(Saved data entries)
* * * * *

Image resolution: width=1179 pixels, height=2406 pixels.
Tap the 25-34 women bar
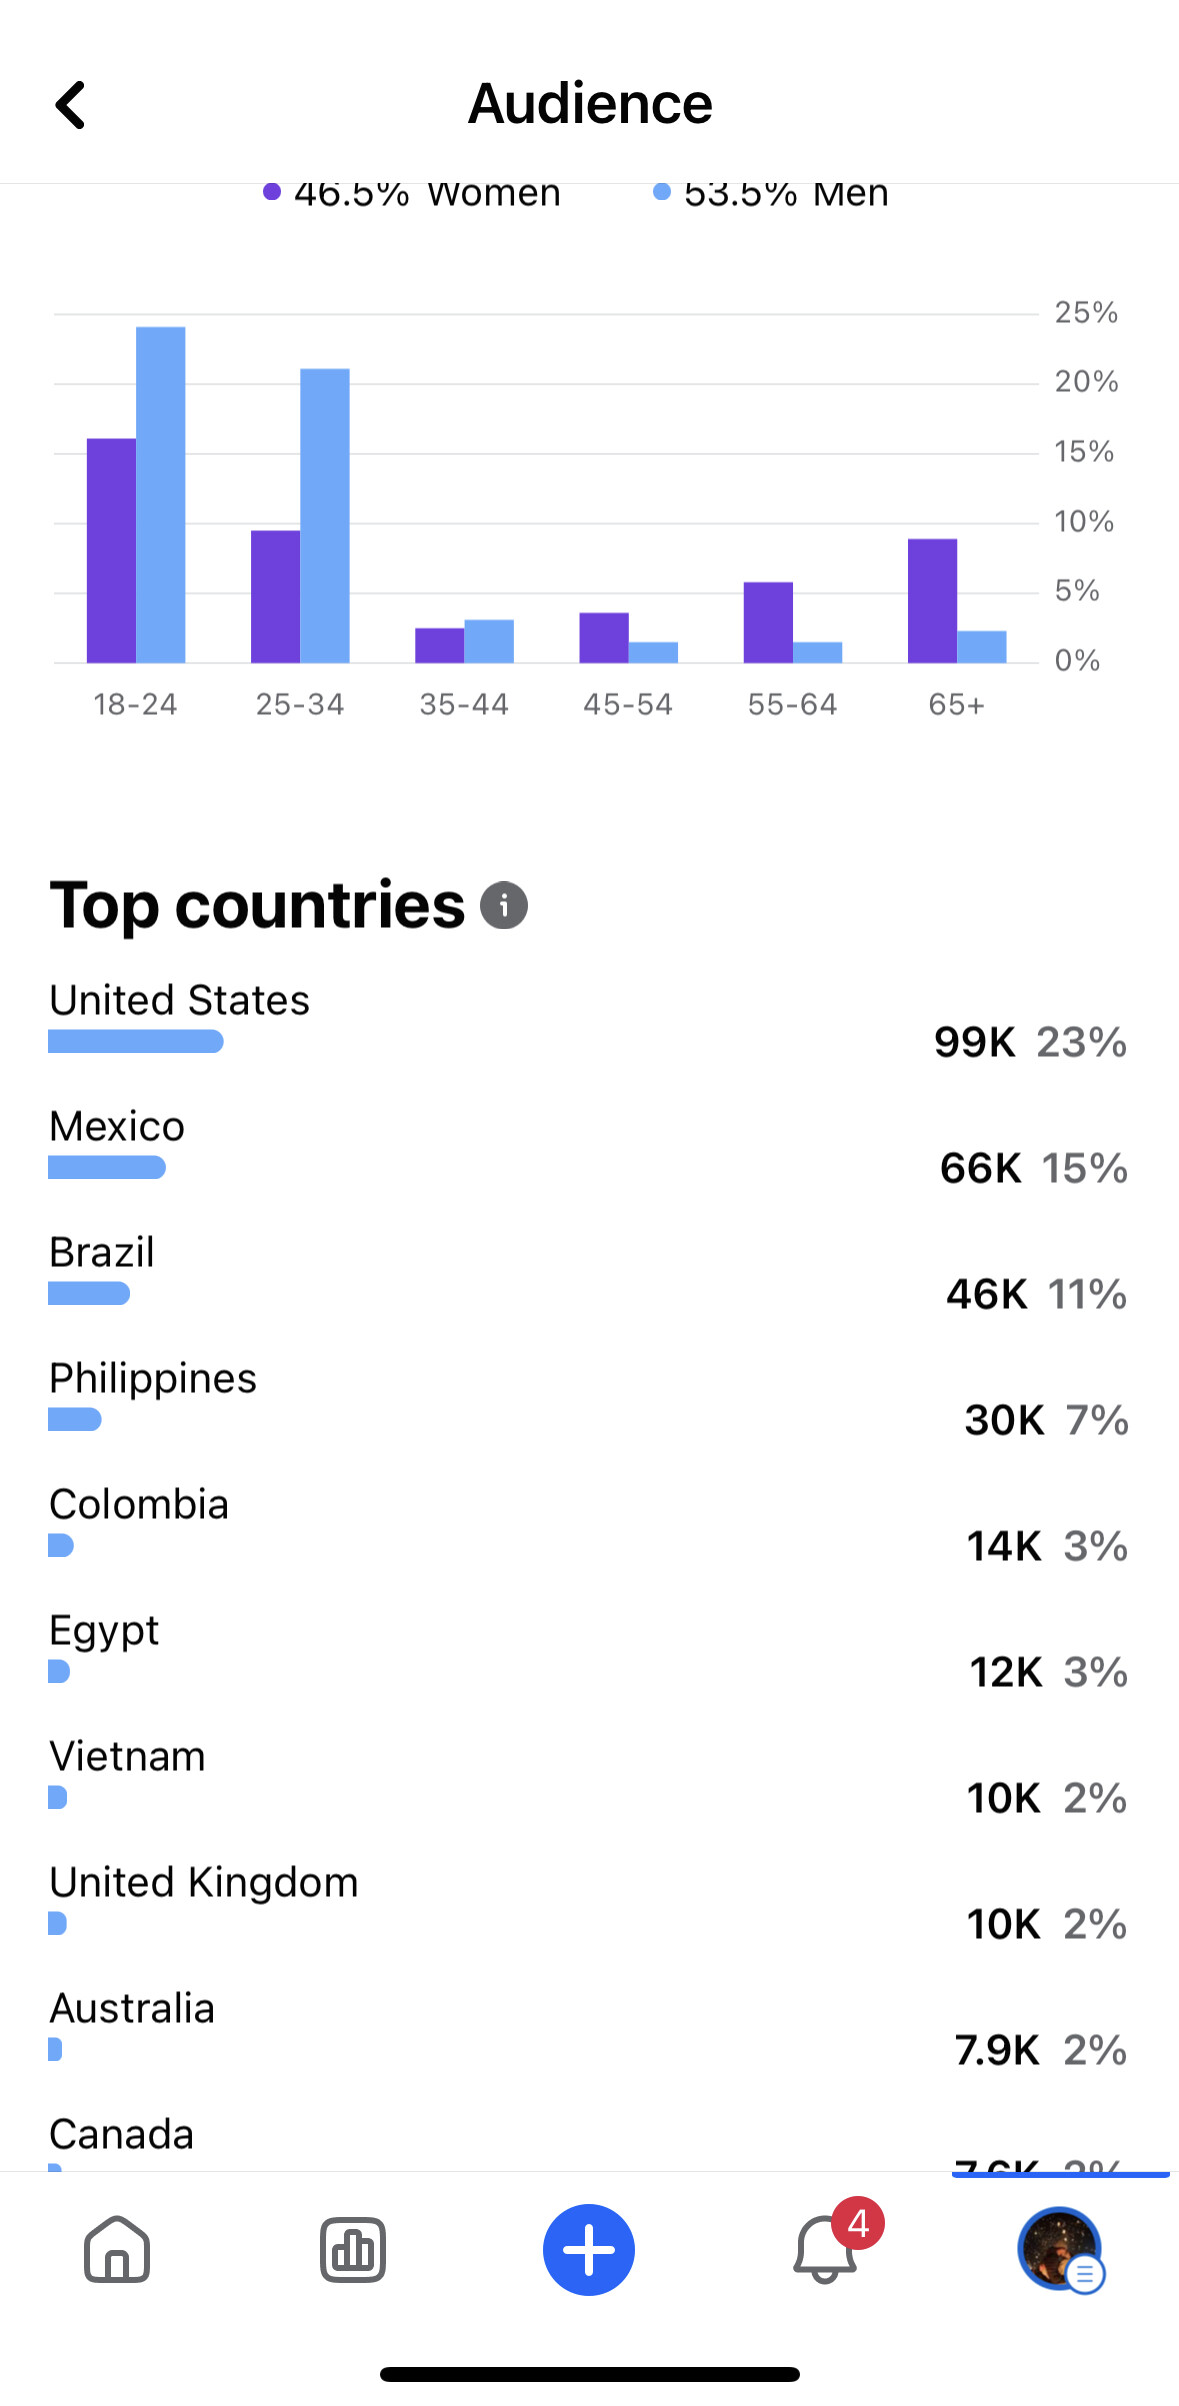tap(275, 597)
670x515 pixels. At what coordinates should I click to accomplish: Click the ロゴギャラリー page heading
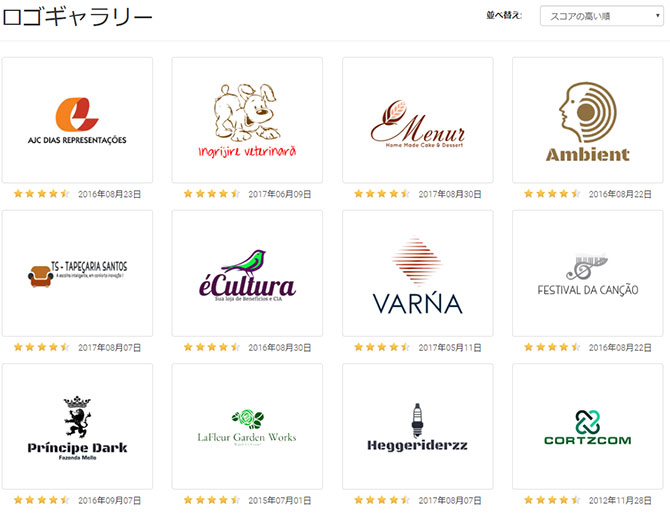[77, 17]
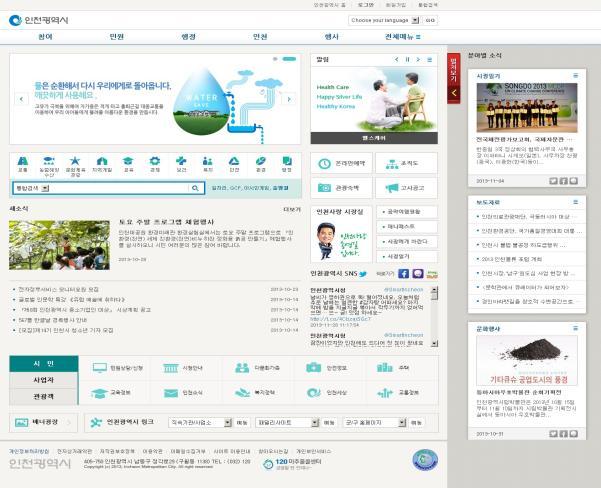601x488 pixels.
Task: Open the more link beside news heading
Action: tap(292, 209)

* * * * *

### Aim of the task
Once you find the line that contains "670x515 pixels. At", reproduce it and every line after it through the end of the entries above, exactly as written, with no pictures.

### Solution to the exercise
670x515 pixels. At what coordinates should I click to accomplish: Click the ロゴギャラリー page heading
[77, 17]
601x488 pixels.
Task: Open the more link beside news heading
Action: tap(292, 209)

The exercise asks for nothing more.